RAZRI got a new cell phone (a RAZR no less) from Wirefly… and it really was free! It’s understandable that someone would approach a cell phone website with “too good to be true” offers with some skepticism, but I’m a skeptic who dares to test the hypothesis.
Some things did go wrong along the way:
(1) Text message that the phone was activated woke me up in the middle of the night – and T-Mobile charged me $0.22 to receive it.
(2) I “bought” two phones. The first rebate took the usual four weeks to receive. The second was rejected for missing papers but reissued after a follow up (I swear the two envelopes were the same).
(3) Most frustrating: I clicked a link in a garbled html-to-text email and found a screen thanking me for adding “device protection” for $100. Two phone calls, three emails (the final one threatening reports to the BBB and FTC), and two months later I finally received a refund.
Overall, I’m very pleased with Wirefly.
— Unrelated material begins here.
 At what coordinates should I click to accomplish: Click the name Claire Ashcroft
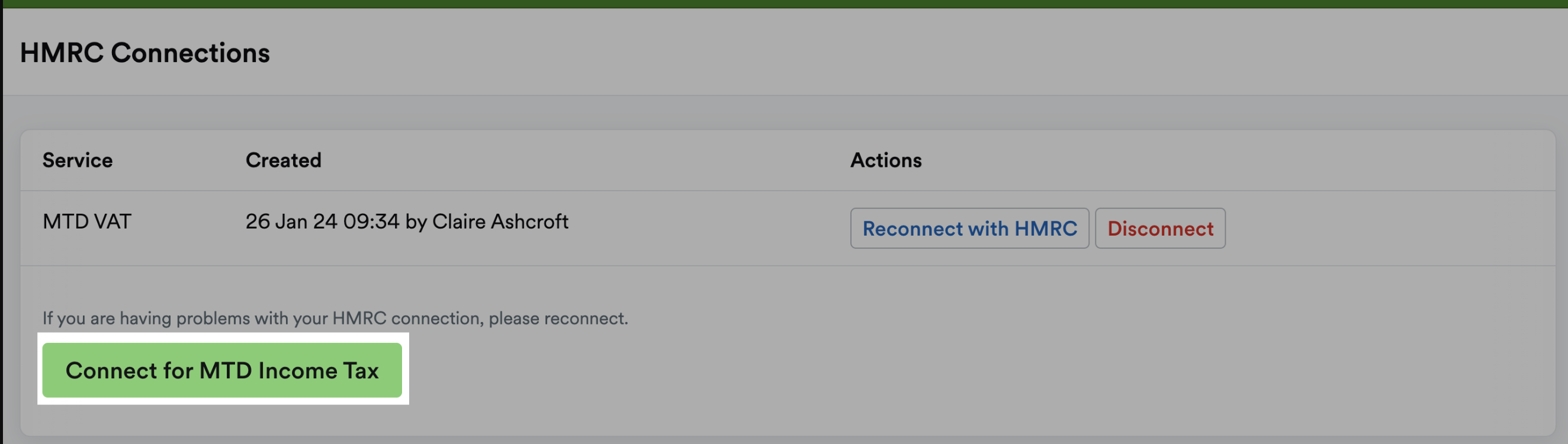[x=500, y=221]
Only the third problem was really their fault, and I undertook just as much effort as I would have in trying to sort this stuff out at a franchised cell phone store front. (I once witnessed a Sprint store employee telling a customer that she needed to call Sprint’s customer service line to get help. The customer called from within the store and was clearly upset that even the customer service line couldn’t help. Then the cops showed up… (okay, that was unrelated)).

Stolen Identity

I’ve finally become a victim of the “Identity Theft” problem we hear so much about. Thankfully, my self-identity remains in my possession and only my credit card number has been compromised.
The thief made out with two months of AOL service and something from eBay (probably a gift certificate, that’s the only thing I can think of that eBay actually sells). One might question the cognitive abilities of someone who steals a credit card number and rushes out to buy AOL access, but I think this was actually an intentional decoy. Strange AOL charges lead people to suspect… AOL, not a credit card thief. Indeed my first reaction to seeing the AOL charge was to blame AOL, even though I’ve never signed up or given them my credit card number. This threw me off the scent for a good two hours before I discovered the other unauthorized charge. I suspect the thief used AOL’s signup form to test random numbers until one of them worked.
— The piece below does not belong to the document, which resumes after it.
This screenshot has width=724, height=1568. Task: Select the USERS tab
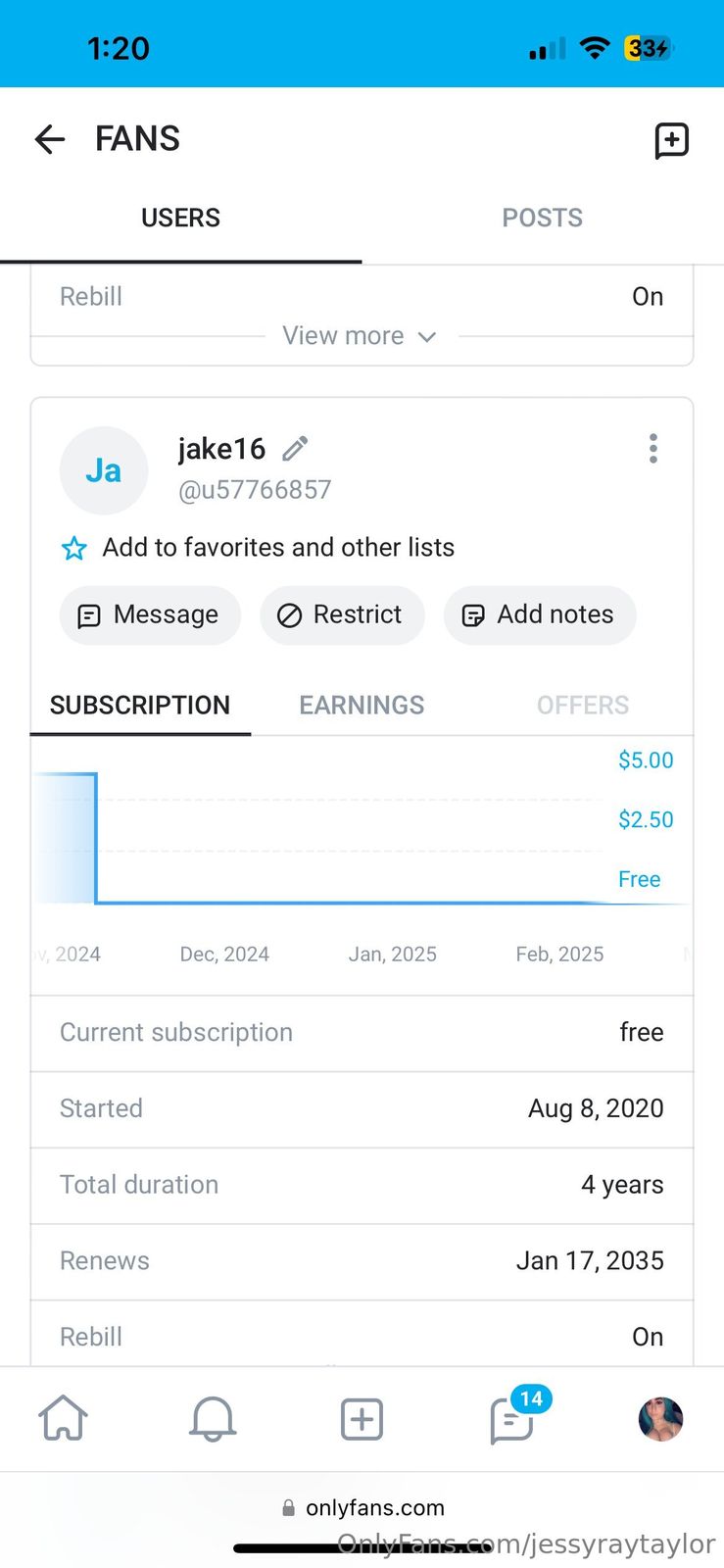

In any case, my experience was fairly painless. I called the credit card company and got connected to India without wait, and they quickly resolved the problem. My only complaint is that the second time I called (when I realized that this was not an AOL scam but actual fraud) the customer service representative tried to sell me fraud protection before transferring me to someone who could actually reissue the card. I was certainly not in the mood for a sales pitch.